Perhaps some of Dostoïevsky's enigmatic, bewildering girls should be included in the list, for they brim over with magnetism, very often a malicious magnetism, and their glances are eloquent with suffering, haunt like the eyes one sees in a gallery of old masters.
A generation that allows itself to be even interested in such types as the "strong," efficient craftsmen of modern industry and finance is a generation that can well afford a few moral shocks at the hands of Dostoievsky's "degenerates." The world he reveals is, after all, in spite of the Russian names, the world of ordinary human obliquity.
It is really from him that Nietzsche learnt that wanton Dionysic talisman which opens the door to such singular spiritual orgies.
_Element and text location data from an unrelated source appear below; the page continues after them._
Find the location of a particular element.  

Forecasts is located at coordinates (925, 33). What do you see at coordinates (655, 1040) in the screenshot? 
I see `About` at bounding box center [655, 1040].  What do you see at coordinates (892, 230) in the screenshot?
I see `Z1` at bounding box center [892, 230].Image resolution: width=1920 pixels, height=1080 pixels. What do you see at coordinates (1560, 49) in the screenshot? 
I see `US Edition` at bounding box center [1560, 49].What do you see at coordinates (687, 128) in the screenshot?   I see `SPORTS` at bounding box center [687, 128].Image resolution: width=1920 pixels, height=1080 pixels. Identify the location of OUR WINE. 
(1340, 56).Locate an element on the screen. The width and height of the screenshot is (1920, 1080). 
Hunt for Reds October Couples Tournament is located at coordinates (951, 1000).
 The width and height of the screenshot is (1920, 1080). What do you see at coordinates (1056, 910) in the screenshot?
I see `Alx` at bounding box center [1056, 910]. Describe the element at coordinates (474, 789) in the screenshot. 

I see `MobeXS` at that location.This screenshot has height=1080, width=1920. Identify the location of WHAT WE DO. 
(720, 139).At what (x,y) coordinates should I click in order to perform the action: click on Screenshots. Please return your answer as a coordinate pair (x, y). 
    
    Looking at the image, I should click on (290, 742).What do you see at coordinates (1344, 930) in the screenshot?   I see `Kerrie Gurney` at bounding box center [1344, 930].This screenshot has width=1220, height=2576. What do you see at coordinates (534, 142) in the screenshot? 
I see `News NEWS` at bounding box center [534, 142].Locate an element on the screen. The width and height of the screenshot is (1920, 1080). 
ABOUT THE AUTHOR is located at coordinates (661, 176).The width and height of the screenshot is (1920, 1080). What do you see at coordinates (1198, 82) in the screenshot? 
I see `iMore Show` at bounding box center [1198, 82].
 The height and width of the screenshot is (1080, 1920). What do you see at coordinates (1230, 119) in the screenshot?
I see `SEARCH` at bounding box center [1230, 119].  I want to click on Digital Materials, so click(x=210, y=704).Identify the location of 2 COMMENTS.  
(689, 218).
Nothing is more characteristic of Dostoievsky's method than his perpetual insistence upon the mania which certain curious human types display for "making fools of themselves." The more sacred aspects of this deliberate self-humiliation require no comment.
It was Dostoievsky's demonic insight into the pathological sub-soil of the Religion of Pity which helped Nietzsche to forge his flashing counterblasts, but though their vision of the "general situation" thus coincided, their conclusions were diametrically different. For Nietzsche the hope of humanity is found in the strong; for Dostoievsky it is found in the weak.
Dostoievsky's books seem, as one handles them, to flow mysteriously together into one book, and this book is the book of the Last Judgment.